The 24-year-old Roma is seeking asylum after fleeing Serbia. There, he says, he was repeatedly persecuted, abused and threatened. Not only did Serbian police not protect him, he says, they actively passed his information to the perpetrators.
In Germany, however, Alexander's application was rejected as "manifestly unfounded."
Lawyer Reinhard Marx immediately filed an emergency appeal against Alexander's obligatory departure.
Safe countries of origin
In the first eight months of 2014, more than 19,000 applications from Serbia, Macedonia and Bosnia-Herzegovina were reviewed in Germany. Just fifty-five were granted asylum. And in future, things will become even more difficult for asylum seekers from the Western Balkans. Those three countries are to be labeled as "safe countries of origin," placing them on par with other EU member states. As a result, asylum seekers from Serbia, Macedonia and Bosnia-Herzegovina will be de facto denied the right to asylum in Germany.
That comes on top of the fact, says Alexander's lawyer, that Roma from the western Balkan countries are already roundly rejected - mostly on the basis of "manifestly unfounded" claims and without any detailed examination of their case.
Marx tells of reports heard at the government's migration and refugee agency, BAMF, where refugees told of racist assaults and attempted rape.
"In the rationale of the rejection, nothing about [those stories] was duly received," he told DW. In other words, the reasons for seeking asylum were not carefully examined. "That, for me, is no longer constitutional."
Under pressure
The refugee protection organization Pro Asyl has issued reports on the three countries. Massive discrimination against the Roma minority in all areas of life - social services, housing, health and education - represents a threat to Roma livelihoods, says Bernd Mesovic, who works at the organization. That is grounds for asylum under international refugee law. Homosexuals as well as journalists are also often victims of human rights violations.

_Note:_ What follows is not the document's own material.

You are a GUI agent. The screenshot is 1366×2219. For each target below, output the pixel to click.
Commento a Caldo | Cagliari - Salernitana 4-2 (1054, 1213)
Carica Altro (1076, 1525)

As for the gradual decline of successful asylum applications, Mesovic argues that the quota has been dropping ever since former Interior Minister Hans-Peter Friedrich of the Christian Democratic Union declared there to be no more persecution there.
Today, Cem Özdemir, who chairs the Green Party in Germany, places the blame on a different party. "The performance of the [anti-euro] AfD in state elections is perhaps placing the CDU and CSU under pressure," he told "Die Welt" newspaper.
The Green Party is the most active in Germany in combating the proposed changes to asylum law. Prior to a parliamentary vote in the Bundesrat, 30 activists "against asylum tightening" occupied the Green Party's headquarters in Berlin.
Pressure is also building within the party's own ranks: A declaration that "The right to asylum applies without compromise" has been signed by 1,800 supporters, among them parliamentarians at the state, federal and EU level - including former Green Party chairwoman Claudia Roth.
Amnesty International and Pro Asyl have also joined the chorus with an appeal for "No lazy compromises in asylum law." Their fear, however, is that Greens, who govern in coalition in seven German states and whose votes the legislation is contingent upon, will ultimately agree to the new asylum law in exchange for improved social welfare for asylum seekers generally.